Tuesday, June 23, 2009

Mulling over scenes for the Ginger's Gift screenplay

I've been mulling over scenes for the Ginger's Gift screenplay in the last week. While writing a screenplay and making a movie has been on my list of things that I have wanted to do since I was oh, probably 13, this is the first time I'm attempting it. I have been reading the "Marley & Me" screenplay to use as a guide and it's interesting to see what was supposed to be shot and what actually turned into the movie. What I struggle with most as I do this, is how do I make it as close to the book as possible?
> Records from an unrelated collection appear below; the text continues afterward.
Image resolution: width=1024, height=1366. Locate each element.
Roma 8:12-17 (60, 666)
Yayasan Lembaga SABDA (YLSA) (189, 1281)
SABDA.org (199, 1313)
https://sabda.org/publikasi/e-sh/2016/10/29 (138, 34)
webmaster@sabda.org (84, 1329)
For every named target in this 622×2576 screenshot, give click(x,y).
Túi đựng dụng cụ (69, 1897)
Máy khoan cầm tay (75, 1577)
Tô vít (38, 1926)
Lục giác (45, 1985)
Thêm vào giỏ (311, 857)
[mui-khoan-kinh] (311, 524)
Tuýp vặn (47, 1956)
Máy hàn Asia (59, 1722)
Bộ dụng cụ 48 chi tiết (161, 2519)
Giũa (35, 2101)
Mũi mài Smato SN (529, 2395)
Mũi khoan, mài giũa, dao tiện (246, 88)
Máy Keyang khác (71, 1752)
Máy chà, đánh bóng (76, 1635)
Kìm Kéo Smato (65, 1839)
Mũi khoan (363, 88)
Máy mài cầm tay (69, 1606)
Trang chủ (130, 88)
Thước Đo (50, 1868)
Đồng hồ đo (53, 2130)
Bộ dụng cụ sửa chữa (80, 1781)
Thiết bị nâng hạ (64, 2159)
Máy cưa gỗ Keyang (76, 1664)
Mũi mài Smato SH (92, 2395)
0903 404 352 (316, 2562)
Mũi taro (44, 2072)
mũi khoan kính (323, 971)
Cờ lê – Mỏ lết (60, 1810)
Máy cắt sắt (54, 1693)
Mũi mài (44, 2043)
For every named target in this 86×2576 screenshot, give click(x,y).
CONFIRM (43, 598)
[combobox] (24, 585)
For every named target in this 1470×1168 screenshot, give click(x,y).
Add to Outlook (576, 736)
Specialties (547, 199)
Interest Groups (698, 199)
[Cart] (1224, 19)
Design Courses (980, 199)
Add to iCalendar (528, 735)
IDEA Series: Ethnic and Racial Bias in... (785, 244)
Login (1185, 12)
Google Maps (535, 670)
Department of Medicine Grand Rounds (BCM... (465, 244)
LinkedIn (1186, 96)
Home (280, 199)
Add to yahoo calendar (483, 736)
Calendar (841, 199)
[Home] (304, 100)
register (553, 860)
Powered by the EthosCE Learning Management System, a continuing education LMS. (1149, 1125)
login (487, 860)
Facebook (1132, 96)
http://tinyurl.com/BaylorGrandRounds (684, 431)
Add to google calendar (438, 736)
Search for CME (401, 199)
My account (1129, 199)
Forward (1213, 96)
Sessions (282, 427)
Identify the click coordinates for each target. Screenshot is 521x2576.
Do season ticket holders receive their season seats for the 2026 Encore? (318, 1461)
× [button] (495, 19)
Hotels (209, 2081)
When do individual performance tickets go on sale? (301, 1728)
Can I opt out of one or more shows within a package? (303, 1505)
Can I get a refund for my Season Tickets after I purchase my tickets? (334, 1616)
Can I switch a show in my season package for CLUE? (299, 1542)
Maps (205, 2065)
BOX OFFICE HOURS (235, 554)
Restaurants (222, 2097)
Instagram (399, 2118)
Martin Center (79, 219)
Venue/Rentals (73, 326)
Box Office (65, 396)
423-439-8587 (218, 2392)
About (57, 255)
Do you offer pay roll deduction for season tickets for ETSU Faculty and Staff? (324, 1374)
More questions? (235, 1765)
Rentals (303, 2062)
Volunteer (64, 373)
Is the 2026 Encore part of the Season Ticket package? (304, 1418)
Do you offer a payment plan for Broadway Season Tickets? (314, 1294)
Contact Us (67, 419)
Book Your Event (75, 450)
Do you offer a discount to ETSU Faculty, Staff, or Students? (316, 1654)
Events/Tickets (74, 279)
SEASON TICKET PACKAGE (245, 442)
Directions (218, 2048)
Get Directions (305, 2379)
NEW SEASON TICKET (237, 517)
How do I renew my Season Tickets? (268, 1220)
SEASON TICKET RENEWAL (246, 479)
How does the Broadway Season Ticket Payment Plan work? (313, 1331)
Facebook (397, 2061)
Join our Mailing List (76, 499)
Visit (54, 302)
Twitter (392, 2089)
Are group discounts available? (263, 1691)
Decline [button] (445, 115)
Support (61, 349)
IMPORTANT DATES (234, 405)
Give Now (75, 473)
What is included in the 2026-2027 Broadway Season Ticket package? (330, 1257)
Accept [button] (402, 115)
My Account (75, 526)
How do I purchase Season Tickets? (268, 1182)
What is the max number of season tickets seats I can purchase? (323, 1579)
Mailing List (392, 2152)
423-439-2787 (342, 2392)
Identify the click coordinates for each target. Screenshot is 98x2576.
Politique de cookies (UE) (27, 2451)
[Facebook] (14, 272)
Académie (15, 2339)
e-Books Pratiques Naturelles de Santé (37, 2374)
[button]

I always see how books change as they are made into movies and now I'm understanding the true difficulty of this because it needs to be a powerful screenplay yet be true to my story. More to come as I continue to form and mold my notes into a piece of work.

Sunday, June 21, 2009

Father's Day, Michelle Style without my Dad

Today is Father's Day, a time when we traditionally buy dad a gift of something he wants (not needs!). If you spend enough time looking at the newspaper ads and the commercials on tv, you'll know that these things could be clothes, grilling supplies, sports equipment, even a new drill. But for those of us without a dad here on earth, it's a sad day. Each time I push my cart through Target on my way to the food section, I pass the greeting card aisle where I'm reminded that there is no card to buy my dad anymore. I see the ones with grills or the argyle sweaters and I want to grab and them and pick them. Until I remember I don't have anyone to send one to. Instead, today I will make samosas and read the Marley & Me script (we're getting ready to start the Ginger's Gift screenplay) at my pool in the sunshine. My dad is with me, I am sure of that, but it's not quite the same without him to call and have a chat about the bugs that are eating my sunflowers and the price of gas. To everyone who has experienced a father loss, I'm thinking of you today.